Seria a primeira vez que supostamente “não teríamos um governo social democrata
de esquerda”, mas um legitimamente liberal. Passados dois anos, muito pouco foi
privatizado e o responsável, Salim Mattar, saiu porque o estavam sabotando.
Abertura
comercial foi esquecida e a negociação de acordos de comércio, com a União
Europeia por exemplo, empacou. A reforma tributária também não caminha, pois a
proposta do Ministério da Economia (ME), ao incluir a volta da CPMF, vai na
direção contrária à racionalidade econômica. Mesmo a grande vitória do governo,
a reforma da previdência, deveu-se muito mais ao Congresso que ao ME, que
apostava em um sistema de capitalização inviável politicamente.
Bolsonaro
sempre foi um populista intervencionista e essa é a faceta que está
prevalecendo na economia em detrimento das políticas liberais. A saída dos
presidentes da Petrobras e do Banco do Brasil, por discordarem de intervenções
presidenciais nas suas gestões, mostra que a instrumentalização das estatais
com objetivos políticos iguala-se ao visto nos governos petistas. O apoio
velado do presidente a uma negociação orçamentária que aprovou despesas muito
acima do Teto de Gastos, ignorando despesas obrigatórias, evidencia que o ME é
hoje muito mais um apagador de incêndios que um formulador de políticas. O
sonho liberal acabou muito antes de começar. A conta, em termos de juros,
câmbio e estagnação do produto, já está sendo cobrada.
Na
educação, depois de dois ministros ideológicos e vocais, que pouco ou nada
entendiam do assunto, atingiu-se uma certa calmaria. Mas infelizmente as
prioridades continuam erradas. O Brasil apresenta problemas gravíssimos de
qualidade da educação, de abandono precoce de ensino médio, de atraso escolar,
e nenhum deles vem sendo enfrentado. Já não se fala tanto em combate à
ideologia de gênero - um falso problema -, mas gasta-se energia com políticas
inúteis, como “homeschooling”, ou de retorno duvidoso, como a ampliação da rede
de escolas militares.
O
MEC deveria enfrentar os impactos da pandemia sobre a educação básica,
coordenando esforços (e liberando verbas) para levar banda larga e “tablets”
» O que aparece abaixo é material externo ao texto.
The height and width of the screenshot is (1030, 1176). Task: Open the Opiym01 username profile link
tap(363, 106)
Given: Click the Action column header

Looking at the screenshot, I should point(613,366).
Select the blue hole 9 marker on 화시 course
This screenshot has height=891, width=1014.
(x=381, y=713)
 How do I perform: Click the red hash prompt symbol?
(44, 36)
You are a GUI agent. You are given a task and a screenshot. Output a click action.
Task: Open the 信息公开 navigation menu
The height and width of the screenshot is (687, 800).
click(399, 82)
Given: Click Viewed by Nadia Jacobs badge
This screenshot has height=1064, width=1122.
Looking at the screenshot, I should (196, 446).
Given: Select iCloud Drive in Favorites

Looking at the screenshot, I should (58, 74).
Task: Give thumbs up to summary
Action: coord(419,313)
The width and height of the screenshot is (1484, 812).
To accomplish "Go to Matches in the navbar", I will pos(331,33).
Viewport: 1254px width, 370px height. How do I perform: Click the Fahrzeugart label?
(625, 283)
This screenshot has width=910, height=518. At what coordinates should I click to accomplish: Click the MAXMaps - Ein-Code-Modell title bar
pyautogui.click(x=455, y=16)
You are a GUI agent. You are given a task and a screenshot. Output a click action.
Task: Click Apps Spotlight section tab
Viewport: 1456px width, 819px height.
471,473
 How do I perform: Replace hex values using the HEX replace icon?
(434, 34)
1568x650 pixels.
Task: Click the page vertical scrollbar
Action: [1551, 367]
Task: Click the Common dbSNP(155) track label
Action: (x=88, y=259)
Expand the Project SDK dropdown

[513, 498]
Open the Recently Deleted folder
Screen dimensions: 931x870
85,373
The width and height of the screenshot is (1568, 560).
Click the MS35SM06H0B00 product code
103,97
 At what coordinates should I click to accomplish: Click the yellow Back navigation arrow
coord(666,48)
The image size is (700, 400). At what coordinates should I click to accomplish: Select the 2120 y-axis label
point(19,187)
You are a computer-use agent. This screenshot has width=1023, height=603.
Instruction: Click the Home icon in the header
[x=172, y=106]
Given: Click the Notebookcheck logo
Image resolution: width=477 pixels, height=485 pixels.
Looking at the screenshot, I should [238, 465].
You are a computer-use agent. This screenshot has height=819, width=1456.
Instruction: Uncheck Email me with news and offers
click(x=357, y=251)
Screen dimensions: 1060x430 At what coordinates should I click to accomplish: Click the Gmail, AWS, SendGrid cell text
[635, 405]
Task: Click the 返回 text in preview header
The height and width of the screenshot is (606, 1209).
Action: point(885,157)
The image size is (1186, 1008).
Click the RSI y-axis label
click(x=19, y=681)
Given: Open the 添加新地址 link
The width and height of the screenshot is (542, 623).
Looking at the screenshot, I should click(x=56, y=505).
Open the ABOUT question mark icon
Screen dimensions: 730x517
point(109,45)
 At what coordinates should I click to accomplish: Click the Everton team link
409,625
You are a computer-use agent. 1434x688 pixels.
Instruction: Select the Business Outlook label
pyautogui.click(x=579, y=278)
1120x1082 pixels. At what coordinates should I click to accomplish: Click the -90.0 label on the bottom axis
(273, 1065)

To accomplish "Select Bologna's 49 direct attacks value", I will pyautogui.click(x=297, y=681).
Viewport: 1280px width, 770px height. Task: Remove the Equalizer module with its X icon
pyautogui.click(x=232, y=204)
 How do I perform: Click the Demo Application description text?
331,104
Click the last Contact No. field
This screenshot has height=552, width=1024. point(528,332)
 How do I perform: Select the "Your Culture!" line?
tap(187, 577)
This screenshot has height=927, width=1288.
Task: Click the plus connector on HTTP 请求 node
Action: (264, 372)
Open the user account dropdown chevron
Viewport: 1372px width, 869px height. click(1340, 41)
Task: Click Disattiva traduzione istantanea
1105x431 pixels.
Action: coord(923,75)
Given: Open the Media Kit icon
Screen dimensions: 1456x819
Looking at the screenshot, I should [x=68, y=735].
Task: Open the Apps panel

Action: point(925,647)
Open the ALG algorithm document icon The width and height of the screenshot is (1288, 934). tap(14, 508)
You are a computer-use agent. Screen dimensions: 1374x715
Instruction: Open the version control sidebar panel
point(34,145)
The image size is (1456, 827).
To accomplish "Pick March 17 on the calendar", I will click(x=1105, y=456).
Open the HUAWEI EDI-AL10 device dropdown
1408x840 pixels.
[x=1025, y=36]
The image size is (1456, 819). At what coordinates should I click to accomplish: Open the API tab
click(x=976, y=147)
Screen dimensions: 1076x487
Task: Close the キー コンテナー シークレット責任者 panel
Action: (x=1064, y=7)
aos alunos pobres, bem como dar condições para se abrir escolas fechadas há um
ano. Como já registrado neste espaço, a pandemia terá um impacto permanente e
negativo sobre a educação dos mais vulneráveis, mas o MEC nada faz para atenuar
o problema.
Na
área ambiental, o ministro incentiva queimadas, derrubada de matas e combate o
monitoramento por satélite. A devastação da floresta amazônica, que vinha
diminuindo, voltou a aumentar, um resultado esperado por quem se alia a garimpeiros,
grileiros e madeireiros por motivos eleitorais. Nas relações exteriores, o país
isolou-se completamente, devido a uma lunática agenda anti-globalista que
hostiliza seus principais parceiros comerciais e ofende aliados estratégicos.
Na área da cultura... Bem, não há cultura neste (des)governo.
Na
Justiça, Bolsonaro foi eleito com uma agressiva campanha anti-corrupção. Nomeou
como ministro o símbolo desse combate, Sérgio Moro. Entretanto, essa agenda foi
abandonada ao primeiro sinal de que a família do presidente seria investigada
devido às “rachadinhas”. O ministro demitiu-se, por não aceitar a
instrumentalização da Polícia Federal, o que parece estar ocorrendo, e a força
tarefa da Lava-Jato foi enfraquecida. Para garantir sua sobrevivência, o presidente
se apoiou no Centrão, uma aliança fisiológica que ele atacara no passado,
acusando seus membros de corrupção.
Este
governo vai mal em todas as dimensões que podemos pensar, seja por erros
básicos de gestão, seja por escolhas equivocadas, ou por implantar políticas
ideológicas sem qualquer evidência que as ampare. Como também parece não
aprender com os erros do passado, há pouca esperança que corrija seus rumos. O
estrago não terminou, infelizmente.
*Pedro
Cavalcanti Ferreira é professor da EPGE-FGV e diretor da FGV Crescimento e
Desenvolvimento.
Renato Fragelli Cardoso é professor da EPGE-FGV.